╭──
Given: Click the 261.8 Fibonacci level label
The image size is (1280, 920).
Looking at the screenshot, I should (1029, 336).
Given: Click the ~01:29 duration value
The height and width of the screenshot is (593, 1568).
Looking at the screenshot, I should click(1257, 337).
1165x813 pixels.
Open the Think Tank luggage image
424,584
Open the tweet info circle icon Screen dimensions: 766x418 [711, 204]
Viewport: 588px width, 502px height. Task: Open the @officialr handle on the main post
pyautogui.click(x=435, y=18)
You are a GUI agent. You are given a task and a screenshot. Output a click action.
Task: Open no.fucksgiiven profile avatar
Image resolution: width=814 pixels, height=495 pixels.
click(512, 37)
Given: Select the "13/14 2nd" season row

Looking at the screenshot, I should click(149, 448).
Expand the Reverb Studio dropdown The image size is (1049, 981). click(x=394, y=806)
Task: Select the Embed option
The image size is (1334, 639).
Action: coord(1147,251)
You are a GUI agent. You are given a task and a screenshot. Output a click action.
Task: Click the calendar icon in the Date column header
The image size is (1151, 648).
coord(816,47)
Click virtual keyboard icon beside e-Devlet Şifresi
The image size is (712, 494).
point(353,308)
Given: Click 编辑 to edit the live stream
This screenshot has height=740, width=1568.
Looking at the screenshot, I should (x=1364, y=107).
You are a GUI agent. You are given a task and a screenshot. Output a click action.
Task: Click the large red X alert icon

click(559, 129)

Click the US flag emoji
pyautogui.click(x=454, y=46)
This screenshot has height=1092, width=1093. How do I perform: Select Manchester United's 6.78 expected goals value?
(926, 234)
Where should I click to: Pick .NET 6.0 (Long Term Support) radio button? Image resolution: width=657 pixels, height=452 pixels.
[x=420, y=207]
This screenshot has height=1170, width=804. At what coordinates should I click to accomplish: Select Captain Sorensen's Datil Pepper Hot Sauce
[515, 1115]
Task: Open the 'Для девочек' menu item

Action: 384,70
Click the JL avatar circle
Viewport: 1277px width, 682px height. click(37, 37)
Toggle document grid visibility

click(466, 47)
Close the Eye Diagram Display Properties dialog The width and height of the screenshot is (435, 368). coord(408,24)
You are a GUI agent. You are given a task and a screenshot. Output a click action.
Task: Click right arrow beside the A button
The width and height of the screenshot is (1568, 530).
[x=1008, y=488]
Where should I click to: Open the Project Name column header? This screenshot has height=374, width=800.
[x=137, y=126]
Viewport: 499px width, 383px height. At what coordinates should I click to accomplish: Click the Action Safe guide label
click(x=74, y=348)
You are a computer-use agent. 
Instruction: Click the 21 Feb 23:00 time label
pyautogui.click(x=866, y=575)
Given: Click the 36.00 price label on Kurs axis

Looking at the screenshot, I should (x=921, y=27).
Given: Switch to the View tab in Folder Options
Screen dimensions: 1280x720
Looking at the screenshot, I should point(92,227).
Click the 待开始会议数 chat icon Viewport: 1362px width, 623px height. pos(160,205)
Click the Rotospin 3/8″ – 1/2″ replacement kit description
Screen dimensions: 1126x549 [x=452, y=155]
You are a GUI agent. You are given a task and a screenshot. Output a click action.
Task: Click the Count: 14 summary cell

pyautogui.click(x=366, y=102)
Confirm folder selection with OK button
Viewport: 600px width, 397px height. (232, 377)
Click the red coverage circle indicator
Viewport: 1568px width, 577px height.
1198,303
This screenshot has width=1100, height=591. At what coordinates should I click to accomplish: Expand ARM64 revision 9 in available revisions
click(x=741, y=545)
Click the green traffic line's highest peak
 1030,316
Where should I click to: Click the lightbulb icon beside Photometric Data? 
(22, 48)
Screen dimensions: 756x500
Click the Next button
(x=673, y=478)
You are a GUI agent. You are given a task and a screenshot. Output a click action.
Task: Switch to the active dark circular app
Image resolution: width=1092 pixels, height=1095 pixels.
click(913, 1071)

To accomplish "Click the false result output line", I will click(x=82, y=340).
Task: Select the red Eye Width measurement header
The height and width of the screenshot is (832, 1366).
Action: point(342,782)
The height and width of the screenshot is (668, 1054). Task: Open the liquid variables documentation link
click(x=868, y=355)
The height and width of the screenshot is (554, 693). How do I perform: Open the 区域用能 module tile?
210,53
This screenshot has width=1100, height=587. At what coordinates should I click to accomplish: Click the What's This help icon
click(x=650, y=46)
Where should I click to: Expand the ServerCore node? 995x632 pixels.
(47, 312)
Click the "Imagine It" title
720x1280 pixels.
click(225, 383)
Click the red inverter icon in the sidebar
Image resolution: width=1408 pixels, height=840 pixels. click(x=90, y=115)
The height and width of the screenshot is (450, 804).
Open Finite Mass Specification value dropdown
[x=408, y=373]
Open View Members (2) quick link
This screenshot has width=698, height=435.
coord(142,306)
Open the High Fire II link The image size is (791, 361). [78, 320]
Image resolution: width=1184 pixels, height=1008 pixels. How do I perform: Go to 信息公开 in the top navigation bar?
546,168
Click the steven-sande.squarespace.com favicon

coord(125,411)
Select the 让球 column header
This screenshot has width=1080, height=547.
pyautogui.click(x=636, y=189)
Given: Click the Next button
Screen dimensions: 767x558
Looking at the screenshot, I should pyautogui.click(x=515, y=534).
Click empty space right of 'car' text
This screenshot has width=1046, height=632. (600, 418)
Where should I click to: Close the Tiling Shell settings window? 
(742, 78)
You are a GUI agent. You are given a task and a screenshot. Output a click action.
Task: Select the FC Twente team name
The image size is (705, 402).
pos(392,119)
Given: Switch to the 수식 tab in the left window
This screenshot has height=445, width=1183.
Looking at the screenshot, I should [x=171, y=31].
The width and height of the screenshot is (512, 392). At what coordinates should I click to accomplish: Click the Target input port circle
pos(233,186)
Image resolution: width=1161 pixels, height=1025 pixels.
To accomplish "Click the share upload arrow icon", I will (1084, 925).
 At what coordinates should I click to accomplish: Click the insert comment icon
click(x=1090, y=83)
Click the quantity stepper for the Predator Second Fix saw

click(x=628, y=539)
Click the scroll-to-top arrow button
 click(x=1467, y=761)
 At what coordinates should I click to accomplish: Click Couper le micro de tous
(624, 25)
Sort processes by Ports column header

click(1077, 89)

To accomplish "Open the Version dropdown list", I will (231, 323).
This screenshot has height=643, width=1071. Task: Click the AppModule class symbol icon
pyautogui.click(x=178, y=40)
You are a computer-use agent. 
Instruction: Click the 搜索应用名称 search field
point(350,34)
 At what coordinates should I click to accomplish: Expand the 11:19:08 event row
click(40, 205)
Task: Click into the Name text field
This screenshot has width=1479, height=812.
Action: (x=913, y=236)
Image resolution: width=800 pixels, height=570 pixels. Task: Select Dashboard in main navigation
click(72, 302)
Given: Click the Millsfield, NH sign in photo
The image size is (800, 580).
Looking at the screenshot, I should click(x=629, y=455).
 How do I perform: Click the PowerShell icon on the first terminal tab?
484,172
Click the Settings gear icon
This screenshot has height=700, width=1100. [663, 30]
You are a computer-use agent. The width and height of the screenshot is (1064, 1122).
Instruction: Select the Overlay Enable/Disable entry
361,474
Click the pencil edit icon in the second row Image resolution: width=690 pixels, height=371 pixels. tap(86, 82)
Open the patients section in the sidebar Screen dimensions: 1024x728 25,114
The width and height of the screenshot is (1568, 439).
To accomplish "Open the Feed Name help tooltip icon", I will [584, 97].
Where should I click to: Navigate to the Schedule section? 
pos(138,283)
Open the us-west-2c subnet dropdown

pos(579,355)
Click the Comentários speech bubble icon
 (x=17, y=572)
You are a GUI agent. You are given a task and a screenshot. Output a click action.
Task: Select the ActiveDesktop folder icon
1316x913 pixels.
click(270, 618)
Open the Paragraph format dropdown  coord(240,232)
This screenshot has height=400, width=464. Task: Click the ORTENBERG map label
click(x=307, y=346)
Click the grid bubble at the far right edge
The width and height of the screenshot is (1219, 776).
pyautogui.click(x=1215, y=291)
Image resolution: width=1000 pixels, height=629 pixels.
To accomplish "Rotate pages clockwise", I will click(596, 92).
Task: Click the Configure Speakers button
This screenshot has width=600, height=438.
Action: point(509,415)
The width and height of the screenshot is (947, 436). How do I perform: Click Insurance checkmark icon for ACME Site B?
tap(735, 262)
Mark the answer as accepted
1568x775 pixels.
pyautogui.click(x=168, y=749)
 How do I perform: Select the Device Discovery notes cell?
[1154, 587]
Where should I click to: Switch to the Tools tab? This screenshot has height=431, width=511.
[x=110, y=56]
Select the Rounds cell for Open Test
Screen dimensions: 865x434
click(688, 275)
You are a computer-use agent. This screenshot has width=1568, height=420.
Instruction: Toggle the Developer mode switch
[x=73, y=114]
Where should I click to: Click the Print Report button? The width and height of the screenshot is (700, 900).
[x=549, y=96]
╰──
▶ [Assignment]
Give again, word for word, every line of the listing above from the one with "This screenshot has height=400, width=464." to the one with "Image resolution: width=1000", both inclusive, and nothing beyond them.

▶ [Final answer]
This screenshot has height=400, width=464. Task: Click the ORTENBERG map label
click(x=307, y=346)
Click the grid bubble at the far right edge
The width and height of the screenshot is (1219, 776).
pyautogui.click(x=1215, y=291)
Image resolution: width=1000 pixels, height=629 pixels.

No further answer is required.